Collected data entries
..........

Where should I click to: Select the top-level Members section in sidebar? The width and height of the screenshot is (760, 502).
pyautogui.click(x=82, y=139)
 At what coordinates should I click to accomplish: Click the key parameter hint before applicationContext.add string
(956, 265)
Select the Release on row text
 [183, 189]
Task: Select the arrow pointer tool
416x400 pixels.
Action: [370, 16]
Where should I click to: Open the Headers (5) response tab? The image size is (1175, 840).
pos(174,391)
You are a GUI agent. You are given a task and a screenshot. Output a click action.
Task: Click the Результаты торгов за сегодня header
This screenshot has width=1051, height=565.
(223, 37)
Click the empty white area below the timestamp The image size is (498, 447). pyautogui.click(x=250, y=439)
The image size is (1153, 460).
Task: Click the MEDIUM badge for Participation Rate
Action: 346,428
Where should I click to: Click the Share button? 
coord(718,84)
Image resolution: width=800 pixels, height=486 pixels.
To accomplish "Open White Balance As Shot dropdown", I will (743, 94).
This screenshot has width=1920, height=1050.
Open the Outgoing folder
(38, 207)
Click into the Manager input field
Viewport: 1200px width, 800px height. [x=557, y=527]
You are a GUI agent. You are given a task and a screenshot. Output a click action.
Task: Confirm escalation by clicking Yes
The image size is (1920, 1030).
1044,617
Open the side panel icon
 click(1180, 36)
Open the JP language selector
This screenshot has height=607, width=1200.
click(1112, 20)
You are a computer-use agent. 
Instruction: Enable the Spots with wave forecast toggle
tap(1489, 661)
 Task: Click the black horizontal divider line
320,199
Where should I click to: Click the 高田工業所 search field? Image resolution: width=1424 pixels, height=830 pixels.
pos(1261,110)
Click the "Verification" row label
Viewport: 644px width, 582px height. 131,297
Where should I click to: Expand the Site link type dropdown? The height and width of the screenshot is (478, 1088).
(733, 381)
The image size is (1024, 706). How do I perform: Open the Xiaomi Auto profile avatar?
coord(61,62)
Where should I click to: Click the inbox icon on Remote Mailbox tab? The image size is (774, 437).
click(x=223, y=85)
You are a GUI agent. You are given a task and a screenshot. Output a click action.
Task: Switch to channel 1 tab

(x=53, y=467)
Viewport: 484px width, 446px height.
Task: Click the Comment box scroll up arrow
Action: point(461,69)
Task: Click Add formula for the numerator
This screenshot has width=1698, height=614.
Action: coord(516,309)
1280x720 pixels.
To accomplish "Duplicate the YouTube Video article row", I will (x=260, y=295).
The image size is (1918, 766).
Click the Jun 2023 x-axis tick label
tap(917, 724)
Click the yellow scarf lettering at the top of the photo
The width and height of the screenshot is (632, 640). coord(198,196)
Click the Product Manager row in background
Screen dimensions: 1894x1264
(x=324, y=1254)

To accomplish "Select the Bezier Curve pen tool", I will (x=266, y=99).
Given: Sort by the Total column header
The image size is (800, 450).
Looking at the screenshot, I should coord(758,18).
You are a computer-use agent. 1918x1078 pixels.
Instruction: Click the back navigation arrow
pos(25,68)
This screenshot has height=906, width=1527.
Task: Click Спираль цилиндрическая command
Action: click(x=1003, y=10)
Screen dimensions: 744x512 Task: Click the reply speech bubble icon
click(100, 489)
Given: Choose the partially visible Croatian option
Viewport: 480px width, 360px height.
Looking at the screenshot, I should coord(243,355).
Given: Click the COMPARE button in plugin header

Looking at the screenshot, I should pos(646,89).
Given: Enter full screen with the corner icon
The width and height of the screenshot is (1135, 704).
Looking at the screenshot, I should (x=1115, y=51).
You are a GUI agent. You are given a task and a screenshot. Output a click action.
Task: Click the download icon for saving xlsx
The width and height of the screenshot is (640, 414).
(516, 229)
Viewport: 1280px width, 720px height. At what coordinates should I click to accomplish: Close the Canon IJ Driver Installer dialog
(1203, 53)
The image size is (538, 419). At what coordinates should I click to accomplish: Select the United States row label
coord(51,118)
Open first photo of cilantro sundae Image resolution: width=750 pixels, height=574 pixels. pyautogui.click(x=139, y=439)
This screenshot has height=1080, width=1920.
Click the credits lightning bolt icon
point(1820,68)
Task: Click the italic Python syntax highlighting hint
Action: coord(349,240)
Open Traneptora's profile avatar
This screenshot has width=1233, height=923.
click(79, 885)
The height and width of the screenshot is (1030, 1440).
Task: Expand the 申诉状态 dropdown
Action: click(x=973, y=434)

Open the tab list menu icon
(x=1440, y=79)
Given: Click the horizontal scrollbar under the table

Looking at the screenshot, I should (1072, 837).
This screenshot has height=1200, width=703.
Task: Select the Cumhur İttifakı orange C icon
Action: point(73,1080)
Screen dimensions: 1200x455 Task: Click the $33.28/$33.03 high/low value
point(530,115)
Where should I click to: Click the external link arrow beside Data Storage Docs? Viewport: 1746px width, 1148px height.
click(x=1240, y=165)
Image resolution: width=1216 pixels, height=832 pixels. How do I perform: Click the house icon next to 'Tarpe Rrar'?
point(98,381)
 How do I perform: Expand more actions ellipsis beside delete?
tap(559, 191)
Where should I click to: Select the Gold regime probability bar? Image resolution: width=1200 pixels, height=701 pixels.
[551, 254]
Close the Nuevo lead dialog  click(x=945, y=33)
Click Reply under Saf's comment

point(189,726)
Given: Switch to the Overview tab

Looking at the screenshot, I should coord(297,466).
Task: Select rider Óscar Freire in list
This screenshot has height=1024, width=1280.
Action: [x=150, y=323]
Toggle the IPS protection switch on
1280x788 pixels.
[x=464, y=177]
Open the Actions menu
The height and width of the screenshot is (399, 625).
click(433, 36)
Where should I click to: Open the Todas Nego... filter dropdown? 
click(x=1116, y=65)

..........

__TASK__: Line by line, the data should be returned exactly as written.

__ANSWER__:
Where should I click to: Select the top-level Members section in sidebar? The width and height of the screenshot is (760, 502).
pyautogui.click(x=82, y=139)
 At what coordinates should I click to accomplish: Click the key parameter hint before applicationContext.add string
(956, 265)
Select the Release on row text
 [183, 189]
Task: Select the arrow pointer tool
416x400 pixels.
Action: [370, 16]
Where should I click to: Open the Headers (5) response tab? The image size is (1175, 840).
pos(174,391)
You are a GUI agent. You are given a task and a screenshot. Output a click action.
Task: Click the Результаты торгов за сегодня header
This screenshot has width=1051, height=565.
(223, 37)
Click the empty white area below the timestamp The image size is (498, 447). pyautogui.click(x=250, y=439)
The image size is (1153, 460).
Task: Click the MEDIUM badge for Participation Rate
Action: 346,428
Where should I click to: Click the Share button? 
coord(718,84)
Image resolution: width=800 pixels, height=486 pixels.
To accomplish "Open White Balance As Shot dropdown", I will (743, 94).
This screenshot has width=1920, height=1050.
Open the Outgoing folder
(38, 207)
Click into the Manager input field
Viewport: 1200px width, 800px height. [x=557, y=527]
You are a GUI agent. You are given a task and a screenshot. Output a click action.
Task: Confirm escalation by clicking Yes
The image size is (1920, 1030).
1044,617
Open the side panel icon
 click(1180, 36)
Open the JP language selector
This screenshot has height=607, width=1200.
click(1112, 20)
You are a computer-use agent. 
Instruction: Enable the Spots with wave forecast toggle
tap(1489, 661)
 Task: Click the black horizontal divider line
320,199
Where should I click to: Click the 高田工業所 search field? Image resolution: width=1424 pixels, height=830 pixels.
pos(1261,110)
Click the "Verification" row label
Viewport: 644px width, 582px height. 131,297
Where should I click to: Expand the Site link type dropdown? The height and width of the screenshot is (478, 1088).
(733, 381)
The image size is (1024, 706). How do I perform: Open the Xiaomi Auto profile avatar?
coord(61,62)
Where should I click to: Click the inbox icon on Remote Mailbox tab? The image size is (774, 437).
click(x=223, y=85)
You are a GUI agent. You are given a task and a screenshot. Output a click action.
Task: Switch to channel 1 tab

(x=53, y=467)
Viewport: 484px width, 446px height.
Task: Click the Comment box scroll up arrow
Action: point(461,69)
Task: Click Add formula for the numerator
This screenshot has width=1698, height=614.
Action: coord(516,309)
1280x720 pixels.
To accomplish "Duplicate the YouTube Video article row", I will (x=260, y=295).
The image size is (1918, 766).
Click the Jun 2023 x-axis tick label
tap(917, 724)
Click the yellow scarf lettering at the top of the photo
The width and height of the screenshot is (632, 640). coord(198,196)
Click the Product Manager row in background
Screen dimensions: 1894x1264
(x=324, y=1254)

To accomplish "Select the Bezier Curve pen tool", I will (x=266, y=99).
Given: Sort by the Total column header
The image size is (800, 450).
Looking at the screenshot, I should coord(758,18).
You are a computer-use agent. 1918x1078 pixels.
Instruction: Click the back navigation arrow
pos(25,68)
This screenshot has height=906, width=1527.
Task: Click Спираль цилиндрическая command
Action: click(x=1003, y=10)
Screen dimensions: 744x512 Task: Click the reply speech bubble icon
click(100, 489)
Given: Choose the partially visible Croatian option
Viewport: 480px width, 360px height.
Looking at the screenshot, I should coord(243,355).
Given: Click the COMPARE button in plugin header

Looking at the screenshot, I should pos(646,89).
Given: Enter full screen with the corner icon
The width and height of the screenshot is (1135, 704).
Looking at the screenshot, I should (x=1115, y=51).
You are a GUI agent. You are given a task and a screenshot. Output a click action.
Task: Click the download icon for saving xlsx
The width and height of the screenshot is (640, 414).
(516, 229)
Viewport: 1280px width, 720px height. At what coordinates should I click to accomplish: Close the Canon IJ Driver Installer dialog
(1203, 53)
The image size is (538, 419). At what coordinates should I click to accomplish: Select the United States row label
coord(51,118)
Open first photo of cilantro sundae Image resolution: width=750 pixels, height=574 pixels. pyautogui.click(x=139, y=439)
This screenshot has height=1080, width=1920.
Click the credits lightning bolt icon
point(1820,68)
Task: Click the italic Python syntax highlighting hint
Action: coord(349,240)
Open Traneptora's profile avatar
This screenshot has width=1233, height=923.
click(79, 885)
The height and width of the screenshot is (1030, 1440).
Task: Expand the 申诉状态 dropdown
Action: click(x=973, y=434)

Open the tab list menu icon
(x=1440, y=79)
Given: Click the horizontal scrollbar under the table

Looking at the screenshot, I should (1072, 837).
This screenshot has height=1200, width=703.
Task: Select the Cumhur İttifakı orange C icon
Action: point(73,1080)
Screen dimensions: 1200x455 Task: Click the $33.28/$33.03 high/low value
point(530,115)
Where should I click to: Click the external link arrow beside Data Storage Docs? Viewport: 1746px width, 1148px height.
click(x=1240, y=165)
Image resolution: width=1216 pixels, height=832 pixels. How do I perform: Click the house icon next to 'Tarpe Rrar'?
point(98,381)
 How do I perform: Expand more actions ellipsis beside delete?
tap(559, 191)
Where should I click to: Select the Gold regime probability bar? Image resolution: width=1200 pixels, height=701 pixels.
[551, 254]
Close the Nuevo lead dialog  click(x=945, y=33)
Click Reply under Saf's comment

point(189,726)
Given: Switch to the Overview tab

Looking at the screenshot, I should coord(297,466).
Task: Select rider Óscar Freire in list
This screenshot has height=1024, width=1280.
Action: [x=150, y=323]
Toggle the IPS protection switch on
1280x788 pixels.
[x=464, y=177]
Open the Actions menu
The height and width of the screenshot is (399, 625).
click(433, 36)
Where should I click to: Open the Todas Nego... filter dropdown? 
click(x=1116, y=65)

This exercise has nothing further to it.